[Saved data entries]
»»

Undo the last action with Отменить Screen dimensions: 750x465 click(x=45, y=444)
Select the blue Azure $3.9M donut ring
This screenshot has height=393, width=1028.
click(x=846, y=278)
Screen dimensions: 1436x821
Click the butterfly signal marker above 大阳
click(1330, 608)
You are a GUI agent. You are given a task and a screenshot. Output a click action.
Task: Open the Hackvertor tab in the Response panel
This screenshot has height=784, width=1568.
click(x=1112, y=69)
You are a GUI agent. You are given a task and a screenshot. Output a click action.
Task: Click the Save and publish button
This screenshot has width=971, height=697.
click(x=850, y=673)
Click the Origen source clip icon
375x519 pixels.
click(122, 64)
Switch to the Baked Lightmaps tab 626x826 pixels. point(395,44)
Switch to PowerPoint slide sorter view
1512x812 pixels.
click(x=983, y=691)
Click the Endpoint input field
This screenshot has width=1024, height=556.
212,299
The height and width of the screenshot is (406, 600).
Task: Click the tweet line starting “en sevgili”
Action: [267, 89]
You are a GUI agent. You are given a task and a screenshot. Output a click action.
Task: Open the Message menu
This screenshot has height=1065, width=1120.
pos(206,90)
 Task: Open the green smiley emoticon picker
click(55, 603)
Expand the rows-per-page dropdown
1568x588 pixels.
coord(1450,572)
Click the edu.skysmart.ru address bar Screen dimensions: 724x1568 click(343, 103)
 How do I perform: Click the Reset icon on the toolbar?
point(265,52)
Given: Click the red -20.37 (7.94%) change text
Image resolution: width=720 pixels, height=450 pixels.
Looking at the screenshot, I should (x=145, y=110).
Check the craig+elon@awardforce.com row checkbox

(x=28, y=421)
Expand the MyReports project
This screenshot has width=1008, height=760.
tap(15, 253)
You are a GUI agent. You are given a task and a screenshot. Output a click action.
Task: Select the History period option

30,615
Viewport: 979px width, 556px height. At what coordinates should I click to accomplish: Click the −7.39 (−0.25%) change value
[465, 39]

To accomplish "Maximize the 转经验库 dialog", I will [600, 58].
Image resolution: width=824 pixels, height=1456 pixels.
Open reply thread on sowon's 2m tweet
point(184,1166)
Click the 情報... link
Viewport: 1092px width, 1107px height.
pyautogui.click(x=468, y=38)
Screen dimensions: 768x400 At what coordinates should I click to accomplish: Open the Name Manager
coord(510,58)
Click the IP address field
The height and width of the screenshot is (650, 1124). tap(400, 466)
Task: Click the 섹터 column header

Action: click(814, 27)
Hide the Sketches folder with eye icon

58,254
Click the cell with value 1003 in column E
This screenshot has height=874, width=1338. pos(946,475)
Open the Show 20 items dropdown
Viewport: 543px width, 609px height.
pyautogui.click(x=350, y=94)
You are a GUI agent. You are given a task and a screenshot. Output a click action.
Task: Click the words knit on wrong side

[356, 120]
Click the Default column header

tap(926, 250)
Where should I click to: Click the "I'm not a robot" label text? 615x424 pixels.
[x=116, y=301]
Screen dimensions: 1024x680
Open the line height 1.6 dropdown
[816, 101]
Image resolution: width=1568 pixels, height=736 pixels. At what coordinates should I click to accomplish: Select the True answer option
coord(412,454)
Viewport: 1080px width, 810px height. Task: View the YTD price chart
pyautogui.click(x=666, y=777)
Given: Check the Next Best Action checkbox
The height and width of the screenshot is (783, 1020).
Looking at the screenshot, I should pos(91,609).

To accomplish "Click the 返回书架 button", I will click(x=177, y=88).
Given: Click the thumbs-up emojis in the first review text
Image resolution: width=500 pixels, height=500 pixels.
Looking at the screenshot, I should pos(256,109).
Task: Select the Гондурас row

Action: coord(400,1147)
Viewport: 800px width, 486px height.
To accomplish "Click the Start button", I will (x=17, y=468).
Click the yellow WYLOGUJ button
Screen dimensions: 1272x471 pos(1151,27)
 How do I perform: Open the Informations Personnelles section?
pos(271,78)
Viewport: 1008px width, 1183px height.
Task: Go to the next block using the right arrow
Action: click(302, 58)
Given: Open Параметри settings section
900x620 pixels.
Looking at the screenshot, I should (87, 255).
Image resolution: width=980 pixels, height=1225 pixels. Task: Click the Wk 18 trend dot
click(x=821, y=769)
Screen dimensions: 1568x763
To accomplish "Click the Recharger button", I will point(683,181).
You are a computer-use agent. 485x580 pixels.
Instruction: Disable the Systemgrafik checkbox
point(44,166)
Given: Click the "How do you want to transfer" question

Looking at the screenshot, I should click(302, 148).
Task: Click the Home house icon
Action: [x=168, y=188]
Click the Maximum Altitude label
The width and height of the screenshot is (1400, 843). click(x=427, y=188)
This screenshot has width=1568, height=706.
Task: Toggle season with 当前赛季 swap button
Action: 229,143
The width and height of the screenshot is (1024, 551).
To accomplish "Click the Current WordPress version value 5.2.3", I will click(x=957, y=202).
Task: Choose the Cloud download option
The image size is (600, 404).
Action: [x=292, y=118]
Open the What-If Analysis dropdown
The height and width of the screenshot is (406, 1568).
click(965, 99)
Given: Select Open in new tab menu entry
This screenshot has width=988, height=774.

««

Task: Starting from the top of the records and ending at the line that contains "Click the Origen source clip icon", repeat each line exactly and return only those lines.

Task result:
Undo the last action with Отменить Screen dimensions: 750x465 click(x=45, y=444)
Select the blue Azure $3.9M donut ring
This screenshot has height=393, width=1028.
click(x=846, y=278)
Screen dimensions: 1436x821
Click the butterfly signal marker above 大阳
click(1330, 608)
You are a GUI agent. You are given a task and a screenshot. Output a click action.
Task: Open the Hackvertor tab in the Response panel
This screenshot has height=784, width=1568.
click(x=1112, y=69)
You are a GUI agent. You are given a task and a screenshot. Output a click action.
Task: Click the Save and publish button
This screenshot has width=971, height=697.
click(x=850, y=673)
Click the Origen source clip icon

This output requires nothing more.